Arabidopsis root single-cell ATAC-seq using combinatorial indexing

Understanding how the epigenome control gene expression is a key question in biology. Recent advances in single-cell ATAC-seq technologies led to the discovery of cell-specific chromatin landscape that define their transcription programs. Plant tissues also contain multiple cell-types with specialized functions. However, the high equipment and reagent costs of commercial single-cell systems limit their applications. Here, we develop a low-cost single-cell ATAC-seq method based on combinatorial index and dual PCR barcoding without the need of any specialize equipment. To demonstrate the usefulness of this method, we generate sci-ATAC-seq profiles for 13,576 Arabidopsis root nuclei with an average of 12,784 unique Tn5 integrations per cell and 85% of Tn5 insertions localizing to discrete ACRs. Benchmark with scATAC-seq data generated by commercial platforms revealed that our method is capable of unbiased identification of cell type-specific chromatin accessibility with improved throughput, yield and efficiency.

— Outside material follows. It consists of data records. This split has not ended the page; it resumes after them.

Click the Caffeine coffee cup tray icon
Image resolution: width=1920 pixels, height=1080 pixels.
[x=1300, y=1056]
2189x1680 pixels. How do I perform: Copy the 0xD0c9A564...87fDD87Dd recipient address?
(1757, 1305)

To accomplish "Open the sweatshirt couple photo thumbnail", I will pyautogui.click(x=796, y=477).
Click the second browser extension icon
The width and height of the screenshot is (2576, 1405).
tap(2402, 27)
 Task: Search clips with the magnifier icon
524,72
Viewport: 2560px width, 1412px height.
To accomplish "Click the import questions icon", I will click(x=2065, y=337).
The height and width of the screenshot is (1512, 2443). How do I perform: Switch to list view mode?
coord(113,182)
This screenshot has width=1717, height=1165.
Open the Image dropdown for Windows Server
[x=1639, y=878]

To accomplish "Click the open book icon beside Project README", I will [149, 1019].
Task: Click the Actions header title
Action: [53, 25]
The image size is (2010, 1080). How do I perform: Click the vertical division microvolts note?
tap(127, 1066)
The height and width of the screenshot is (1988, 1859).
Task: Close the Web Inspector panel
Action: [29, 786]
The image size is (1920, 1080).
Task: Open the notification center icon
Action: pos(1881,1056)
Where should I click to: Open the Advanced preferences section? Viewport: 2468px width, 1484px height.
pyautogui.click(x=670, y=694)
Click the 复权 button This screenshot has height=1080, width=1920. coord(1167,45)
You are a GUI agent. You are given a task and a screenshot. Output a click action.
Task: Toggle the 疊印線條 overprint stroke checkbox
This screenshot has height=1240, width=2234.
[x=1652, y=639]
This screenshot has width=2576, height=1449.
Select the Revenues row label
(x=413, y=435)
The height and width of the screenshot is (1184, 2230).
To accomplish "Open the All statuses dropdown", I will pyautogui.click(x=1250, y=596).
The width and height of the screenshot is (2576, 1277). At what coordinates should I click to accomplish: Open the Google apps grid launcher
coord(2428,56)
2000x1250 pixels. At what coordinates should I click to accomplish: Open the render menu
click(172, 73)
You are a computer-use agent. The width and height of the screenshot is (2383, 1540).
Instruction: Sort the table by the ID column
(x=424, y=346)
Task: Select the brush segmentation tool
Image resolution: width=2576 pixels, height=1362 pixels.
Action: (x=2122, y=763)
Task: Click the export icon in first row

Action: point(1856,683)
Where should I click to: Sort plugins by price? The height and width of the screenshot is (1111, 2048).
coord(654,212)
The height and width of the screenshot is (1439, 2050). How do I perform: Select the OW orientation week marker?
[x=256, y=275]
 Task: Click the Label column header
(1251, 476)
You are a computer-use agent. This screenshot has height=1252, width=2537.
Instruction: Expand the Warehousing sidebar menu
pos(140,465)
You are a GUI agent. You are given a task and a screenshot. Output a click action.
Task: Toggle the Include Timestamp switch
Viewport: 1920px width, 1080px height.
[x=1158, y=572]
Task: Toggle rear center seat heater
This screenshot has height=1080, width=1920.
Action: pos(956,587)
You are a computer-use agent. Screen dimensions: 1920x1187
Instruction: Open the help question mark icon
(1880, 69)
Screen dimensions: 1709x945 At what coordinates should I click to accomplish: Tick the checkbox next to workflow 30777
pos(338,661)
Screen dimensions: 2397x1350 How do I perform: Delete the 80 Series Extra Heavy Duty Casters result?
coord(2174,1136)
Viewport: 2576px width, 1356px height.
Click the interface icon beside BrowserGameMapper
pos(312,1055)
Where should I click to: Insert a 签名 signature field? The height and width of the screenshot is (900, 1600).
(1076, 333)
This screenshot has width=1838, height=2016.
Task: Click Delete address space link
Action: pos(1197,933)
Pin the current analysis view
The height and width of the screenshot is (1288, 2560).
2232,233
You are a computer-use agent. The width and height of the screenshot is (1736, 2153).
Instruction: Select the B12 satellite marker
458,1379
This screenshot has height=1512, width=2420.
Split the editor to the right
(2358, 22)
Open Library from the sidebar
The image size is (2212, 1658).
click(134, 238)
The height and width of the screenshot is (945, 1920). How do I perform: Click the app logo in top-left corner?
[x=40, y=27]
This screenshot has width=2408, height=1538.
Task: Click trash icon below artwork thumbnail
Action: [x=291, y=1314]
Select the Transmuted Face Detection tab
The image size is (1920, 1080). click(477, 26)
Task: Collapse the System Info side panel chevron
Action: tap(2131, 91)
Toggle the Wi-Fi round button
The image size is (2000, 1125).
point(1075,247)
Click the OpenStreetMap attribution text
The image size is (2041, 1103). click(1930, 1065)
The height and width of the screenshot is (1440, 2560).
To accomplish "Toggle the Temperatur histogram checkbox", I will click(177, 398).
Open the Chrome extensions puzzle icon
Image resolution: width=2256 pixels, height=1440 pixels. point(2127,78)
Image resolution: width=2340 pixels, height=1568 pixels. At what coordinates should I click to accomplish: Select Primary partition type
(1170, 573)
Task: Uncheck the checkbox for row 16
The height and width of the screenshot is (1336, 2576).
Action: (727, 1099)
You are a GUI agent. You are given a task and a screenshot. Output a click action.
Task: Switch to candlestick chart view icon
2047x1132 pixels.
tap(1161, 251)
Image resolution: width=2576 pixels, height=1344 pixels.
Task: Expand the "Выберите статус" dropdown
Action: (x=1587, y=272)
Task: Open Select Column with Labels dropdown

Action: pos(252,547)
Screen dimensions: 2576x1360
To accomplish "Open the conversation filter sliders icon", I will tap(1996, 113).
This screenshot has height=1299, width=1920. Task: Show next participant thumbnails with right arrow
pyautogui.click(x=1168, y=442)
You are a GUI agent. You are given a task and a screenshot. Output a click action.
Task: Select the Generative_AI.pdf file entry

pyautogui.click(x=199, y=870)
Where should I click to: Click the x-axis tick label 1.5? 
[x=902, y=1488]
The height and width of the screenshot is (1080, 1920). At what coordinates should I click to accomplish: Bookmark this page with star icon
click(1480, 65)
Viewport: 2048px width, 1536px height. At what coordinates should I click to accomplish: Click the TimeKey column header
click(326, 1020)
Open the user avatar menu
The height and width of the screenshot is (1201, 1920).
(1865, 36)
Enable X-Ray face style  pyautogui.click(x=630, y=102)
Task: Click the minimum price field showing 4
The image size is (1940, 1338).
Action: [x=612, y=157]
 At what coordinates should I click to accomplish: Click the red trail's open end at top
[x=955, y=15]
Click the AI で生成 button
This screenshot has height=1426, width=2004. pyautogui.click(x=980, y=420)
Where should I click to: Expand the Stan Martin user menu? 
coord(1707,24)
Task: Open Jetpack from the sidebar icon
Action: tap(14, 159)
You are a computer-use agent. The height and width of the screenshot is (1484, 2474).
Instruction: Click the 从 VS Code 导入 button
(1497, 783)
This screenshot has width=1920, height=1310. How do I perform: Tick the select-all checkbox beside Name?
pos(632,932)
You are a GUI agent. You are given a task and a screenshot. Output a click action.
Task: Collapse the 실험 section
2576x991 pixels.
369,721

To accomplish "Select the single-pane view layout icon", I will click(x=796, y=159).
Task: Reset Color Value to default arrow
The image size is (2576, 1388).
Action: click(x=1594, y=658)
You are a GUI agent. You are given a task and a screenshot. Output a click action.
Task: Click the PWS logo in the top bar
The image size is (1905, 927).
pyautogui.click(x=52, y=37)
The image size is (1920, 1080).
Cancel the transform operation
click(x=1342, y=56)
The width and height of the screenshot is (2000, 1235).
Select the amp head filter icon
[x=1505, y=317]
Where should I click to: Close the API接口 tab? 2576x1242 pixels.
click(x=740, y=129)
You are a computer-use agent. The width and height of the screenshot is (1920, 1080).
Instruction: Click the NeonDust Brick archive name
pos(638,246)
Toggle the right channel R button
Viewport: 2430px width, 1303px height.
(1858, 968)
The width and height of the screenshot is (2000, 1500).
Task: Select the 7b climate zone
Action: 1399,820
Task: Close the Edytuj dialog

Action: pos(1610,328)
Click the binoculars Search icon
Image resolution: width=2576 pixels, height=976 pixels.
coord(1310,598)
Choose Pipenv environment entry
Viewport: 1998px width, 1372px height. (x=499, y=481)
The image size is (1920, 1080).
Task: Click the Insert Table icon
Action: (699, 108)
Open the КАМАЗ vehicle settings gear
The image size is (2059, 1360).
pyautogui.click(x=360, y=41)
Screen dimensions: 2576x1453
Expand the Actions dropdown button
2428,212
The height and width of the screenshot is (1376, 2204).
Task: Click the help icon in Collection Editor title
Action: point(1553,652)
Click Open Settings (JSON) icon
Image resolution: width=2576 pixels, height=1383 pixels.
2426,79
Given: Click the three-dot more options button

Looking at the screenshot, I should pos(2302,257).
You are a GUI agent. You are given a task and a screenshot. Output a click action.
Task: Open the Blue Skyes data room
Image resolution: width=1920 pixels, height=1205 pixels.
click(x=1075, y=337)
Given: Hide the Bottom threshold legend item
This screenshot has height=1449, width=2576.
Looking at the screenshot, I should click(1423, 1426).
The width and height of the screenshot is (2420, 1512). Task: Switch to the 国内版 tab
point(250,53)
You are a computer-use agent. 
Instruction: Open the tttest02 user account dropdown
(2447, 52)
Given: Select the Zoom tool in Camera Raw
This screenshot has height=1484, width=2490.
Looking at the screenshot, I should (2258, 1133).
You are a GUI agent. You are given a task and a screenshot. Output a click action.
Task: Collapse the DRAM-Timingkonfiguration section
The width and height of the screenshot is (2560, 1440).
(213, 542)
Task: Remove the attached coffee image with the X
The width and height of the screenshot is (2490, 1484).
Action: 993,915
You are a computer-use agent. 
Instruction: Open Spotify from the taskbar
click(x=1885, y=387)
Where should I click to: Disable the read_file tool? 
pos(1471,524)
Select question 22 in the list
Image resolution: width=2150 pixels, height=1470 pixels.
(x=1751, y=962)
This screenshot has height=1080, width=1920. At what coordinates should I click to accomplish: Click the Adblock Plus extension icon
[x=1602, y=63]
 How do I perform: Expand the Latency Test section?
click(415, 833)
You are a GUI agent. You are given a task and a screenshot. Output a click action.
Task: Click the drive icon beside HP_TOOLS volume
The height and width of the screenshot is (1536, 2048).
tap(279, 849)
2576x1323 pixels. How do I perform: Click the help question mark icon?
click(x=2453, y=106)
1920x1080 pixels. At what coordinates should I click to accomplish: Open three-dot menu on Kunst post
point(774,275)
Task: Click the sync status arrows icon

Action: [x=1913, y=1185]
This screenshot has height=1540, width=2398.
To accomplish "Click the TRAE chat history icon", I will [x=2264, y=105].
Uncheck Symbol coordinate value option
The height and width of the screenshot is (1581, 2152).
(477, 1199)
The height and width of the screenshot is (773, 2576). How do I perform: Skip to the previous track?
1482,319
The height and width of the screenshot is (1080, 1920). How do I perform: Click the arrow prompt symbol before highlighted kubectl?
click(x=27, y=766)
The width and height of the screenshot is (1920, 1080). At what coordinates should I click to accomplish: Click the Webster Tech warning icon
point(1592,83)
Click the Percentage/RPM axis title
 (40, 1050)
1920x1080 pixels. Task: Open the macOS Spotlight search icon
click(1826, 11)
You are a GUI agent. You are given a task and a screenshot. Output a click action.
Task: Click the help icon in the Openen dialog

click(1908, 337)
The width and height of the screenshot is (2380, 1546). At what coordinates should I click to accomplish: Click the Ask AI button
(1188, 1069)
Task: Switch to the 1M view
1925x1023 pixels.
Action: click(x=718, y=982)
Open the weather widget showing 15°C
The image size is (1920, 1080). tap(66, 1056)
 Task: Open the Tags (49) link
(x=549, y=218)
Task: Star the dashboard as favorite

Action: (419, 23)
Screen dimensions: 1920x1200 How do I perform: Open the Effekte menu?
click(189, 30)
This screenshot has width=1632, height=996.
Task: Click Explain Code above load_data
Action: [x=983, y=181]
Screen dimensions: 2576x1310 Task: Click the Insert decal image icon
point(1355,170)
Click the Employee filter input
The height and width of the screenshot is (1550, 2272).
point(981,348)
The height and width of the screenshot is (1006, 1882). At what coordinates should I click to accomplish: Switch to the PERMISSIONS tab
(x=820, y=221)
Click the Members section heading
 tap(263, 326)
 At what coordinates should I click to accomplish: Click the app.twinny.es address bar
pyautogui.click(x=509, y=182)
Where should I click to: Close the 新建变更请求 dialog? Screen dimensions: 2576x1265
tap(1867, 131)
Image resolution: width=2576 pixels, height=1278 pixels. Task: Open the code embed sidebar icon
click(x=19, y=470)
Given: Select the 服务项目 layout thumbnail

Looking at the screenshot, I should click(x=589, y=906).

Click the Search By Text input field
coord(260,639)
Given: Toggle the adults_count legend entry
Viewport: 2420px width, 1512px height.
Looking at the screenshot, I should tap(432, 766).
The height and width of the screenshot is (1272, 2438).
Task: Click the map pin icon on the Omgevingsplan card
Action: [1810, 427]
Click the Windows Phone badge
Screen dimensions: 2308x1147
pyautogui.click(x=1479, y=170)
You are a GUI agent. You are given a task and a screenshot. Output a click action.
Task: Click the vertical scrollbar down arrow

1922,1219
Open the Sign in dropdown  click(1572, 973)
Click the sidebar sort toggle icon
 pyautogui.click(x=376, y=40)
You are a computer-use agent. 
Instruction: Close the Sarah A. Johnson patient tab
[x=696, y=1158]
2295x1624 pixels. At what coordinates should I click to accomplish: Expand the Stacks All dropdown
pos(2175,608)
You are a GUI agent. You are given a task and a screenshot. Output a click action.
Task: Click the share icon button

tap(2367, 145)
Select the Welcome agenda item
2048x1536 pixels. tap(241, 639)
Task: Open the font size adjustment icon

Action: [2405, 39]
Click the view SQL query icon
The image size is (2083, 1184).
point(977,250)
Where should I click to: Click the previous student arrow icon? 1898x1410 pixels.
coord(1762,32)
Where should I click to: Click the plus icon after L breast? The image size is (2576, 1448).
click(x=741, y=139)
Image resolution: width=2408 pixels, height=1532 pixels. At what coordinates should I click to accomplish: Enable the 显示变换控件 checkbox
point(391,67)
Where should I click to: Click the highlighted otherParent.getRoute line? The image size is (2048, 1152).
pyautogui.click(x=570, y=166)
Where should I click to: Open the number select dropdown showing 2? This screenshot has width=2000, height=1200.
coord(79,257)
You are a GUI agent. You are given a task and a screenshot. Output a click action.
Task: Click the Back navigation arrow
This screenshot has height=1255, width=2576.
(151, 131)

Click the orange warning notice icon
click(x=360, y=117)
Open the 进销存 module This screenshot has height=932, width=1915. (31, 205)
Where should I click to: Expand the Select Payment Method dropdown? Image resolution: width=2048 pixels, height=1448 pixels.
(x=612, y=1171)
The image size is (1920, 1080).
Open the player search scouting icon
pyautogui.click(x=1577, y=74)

We also generate a chromatin accessibility and gene expression unified co-embedding by integrating single-cell ATAC-seq and RNA-seq data sets, and identified 24 cell clusters with unique transcription, chromatin and cis-regulatory element signatures. We anticipate that this robust method will be a valuable tool to study cell-specific epigenome as well as delineate developmental changes during plant growth and development.